GIVEN EXERCISE: Can you set out the records below as a numbered list, leaving out any blank lines?

RECORDS FOR PROCESSING:

☆ ☆ ☆ ☆ ☆

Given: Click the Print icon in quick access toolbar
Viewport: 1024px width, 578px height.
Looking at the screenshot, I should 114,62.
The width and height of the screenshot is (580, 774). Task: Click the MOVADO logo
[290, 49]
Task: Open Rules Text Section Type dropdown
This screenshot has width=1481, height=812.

☆ ☆ ☆ ☆ ☆

OUTPUT:
1. Given: Click the Print icon in quick access toolbar
2. Viewport: 1024px width, 578px height.
3. Looking at the screenshot, I should 114,62.
4. The width and height of the screenshot is (580, 774). Task: Click the MOVADO logo
5. [290, 49]
6. Task: Open Rules Text Section Type dropdown
7. This screenshot has width=1481, height=812.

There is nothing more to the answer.